From the Publishing Department: Smyth Sewing

“Of making many books there is no end,” said Ecclesiastes, but there have long been limits placed on their number by technology. The earliest books were scrolls, sheets of papyrus, vellum, or parchment glued together into a long single strip and rolled into cylinders, one at a time. In the first century of the common era, the Roman poet Martial extolled the virtues of the codex, in which pages were bound together along one edge, essentially the form of the modern book. Paper was first invented in China in the second century BCE, and the technology spread to the Islamic world in the eighth century CE. Muslims brought papermaking to Europe during the eleventh century. Vellum and parchment continued to be used for important documents for centuries to come, but its relative cheapness gave paper a strong advantage for most works.
For centuries in the Western world books were almost all produced one at a time, aside from a few examples in which each page was carved in reverse from a single block of wood, which was inked and pressed into the paper or parchment. In the mid-fifteenth century, Johannes Gutenberg invented moveable type, in which each letter, number, punctuation mark, or space was cast in a lead-tin alloy, using an adjustable mold, permitting all the types to be the same height and depth yet wider (m, w) or narrower (i, r, t) as needed. The separate types were locked into a frame, mounted in a converted wine or olive-oil press, inked, and pressed against the paper to print a page. When enough pages had been printed for an edition, the page of type would be broken up and the type redistributed for use in other pages. Gutenberg and his successors printed pages in signatures, or fascicles—bundles of four, eight, twelve, or sixteen pages—which were sewn together and then assembled in correct order and sewn into complete book blocks. Aside from relatively minor improvements in techniques and materials, and disregarding the explosion of available typefaces and styles, Gutenberg's invention remained in place for well over three centuries, but by the end of the eighteenth century, the demand for books and other printed materials inspired inventors to come up with ways to increase production.

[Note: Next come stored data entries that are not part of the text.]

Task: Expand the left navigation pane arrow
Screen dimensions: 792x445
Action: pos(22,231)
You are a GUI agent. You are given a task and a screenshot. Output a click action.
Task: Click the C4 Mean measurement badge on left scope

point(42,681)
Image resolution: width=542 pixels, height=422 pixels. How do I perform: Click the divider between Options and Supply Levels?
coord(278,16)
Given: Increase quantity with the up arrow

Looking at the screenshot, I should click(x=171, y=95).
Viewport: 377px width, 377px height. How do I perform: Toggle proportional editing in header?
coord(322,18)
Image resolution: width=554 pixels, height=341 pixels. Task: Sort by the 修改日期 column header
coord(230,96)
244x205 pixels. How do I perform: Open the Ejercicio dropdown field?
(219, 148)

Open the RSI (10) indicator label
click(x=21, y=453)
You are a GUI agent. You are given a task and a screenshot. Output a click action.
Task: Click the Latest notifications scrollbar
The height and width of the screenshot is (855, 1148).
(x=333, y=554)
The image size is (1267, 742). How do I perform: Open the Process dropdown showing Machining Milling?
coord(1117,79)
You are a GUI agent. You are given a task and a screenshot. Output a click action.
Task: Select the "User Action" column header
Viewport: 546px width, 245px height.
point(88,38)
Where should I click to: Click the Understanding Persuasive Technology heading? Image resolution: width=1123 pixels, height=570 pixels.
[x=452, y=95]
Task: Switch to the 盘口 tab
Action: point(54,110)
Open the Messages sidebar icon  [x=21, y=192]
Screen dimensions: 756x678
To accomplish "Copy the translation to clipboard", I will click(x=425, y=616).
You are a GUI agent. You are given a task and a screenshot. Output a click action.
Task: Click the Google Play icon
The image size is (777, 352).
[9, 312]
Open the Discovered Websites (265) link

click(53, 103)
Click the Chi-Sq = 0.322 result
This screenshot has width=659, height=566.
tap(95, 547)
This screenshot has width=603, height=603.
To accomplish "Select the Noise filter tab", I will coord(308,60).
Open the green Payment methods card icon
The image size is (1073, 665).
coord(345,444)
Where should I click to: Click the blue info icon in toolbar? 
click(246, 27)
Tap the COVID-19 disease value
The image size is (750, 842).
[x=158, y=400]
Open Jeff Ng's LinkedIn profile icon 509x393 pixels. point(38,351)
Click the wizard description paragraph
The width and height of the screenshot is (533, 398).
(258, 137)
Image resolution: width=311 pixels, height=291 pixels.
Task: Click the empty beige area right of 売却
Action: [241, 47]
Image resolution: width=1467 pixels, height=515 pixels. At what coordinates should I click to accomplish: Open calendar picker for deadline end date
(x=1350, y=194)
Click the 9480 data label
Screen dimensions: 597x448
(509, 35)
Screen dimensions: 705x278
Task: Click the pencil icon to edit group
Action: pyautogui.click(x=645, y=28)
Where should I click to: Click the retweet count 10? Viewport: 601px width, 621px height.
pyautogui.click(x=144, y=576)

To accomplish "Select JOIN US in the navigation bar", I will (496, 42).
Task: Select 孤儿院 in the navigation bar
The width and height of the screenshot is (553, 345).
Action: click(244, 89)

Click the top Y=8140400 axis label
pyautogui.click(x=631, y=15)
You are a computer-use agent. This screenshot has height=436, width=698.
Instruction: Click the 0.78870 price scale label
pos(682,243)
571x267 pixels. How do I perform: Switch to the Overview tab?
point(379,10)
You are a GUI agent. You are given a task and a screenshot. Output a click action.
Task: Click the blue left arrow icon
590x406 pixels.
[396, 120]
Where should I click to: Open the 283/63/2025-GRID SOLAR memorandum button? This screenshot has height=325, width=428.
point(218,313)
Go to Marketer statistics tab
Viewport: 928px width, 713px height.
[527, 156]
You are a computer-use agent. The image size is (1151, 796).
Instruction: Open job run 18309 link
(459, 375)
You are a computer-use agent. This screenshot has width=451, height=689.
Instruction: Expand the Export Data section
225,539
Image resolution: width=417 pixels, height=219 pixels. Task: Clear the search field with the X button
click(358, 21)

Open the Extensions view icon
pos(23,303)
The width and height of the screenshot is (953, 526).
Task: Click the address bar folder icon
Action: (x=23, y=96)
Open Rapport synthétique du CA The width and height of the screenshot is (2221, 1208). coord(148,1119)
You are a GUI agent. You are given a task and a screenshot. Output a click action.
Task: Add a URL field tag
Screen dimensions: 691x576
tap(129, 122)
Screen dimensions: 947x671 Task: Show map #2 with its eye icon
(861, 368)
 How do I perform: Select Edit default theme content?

Wear on metal type from printing many pages led to the invention of the stereotype in the late eighteenth century. The typeset page with the individual characters locked in place was used as a matrix to make an impression in a papier-maché mold, which was then used to cast several solid (stere) metal sheets, from which the page was printed in the press. When a metal sheet was worn out, it was replaced with another.
Rotary-press technology was introduced in the 1780s but not perfected until the 1840s, permitting printing from rolls of paper rather than precut sheets, to produce books and other printed matter in far greater quantities at far higher speeds with no great sacrifice in quality.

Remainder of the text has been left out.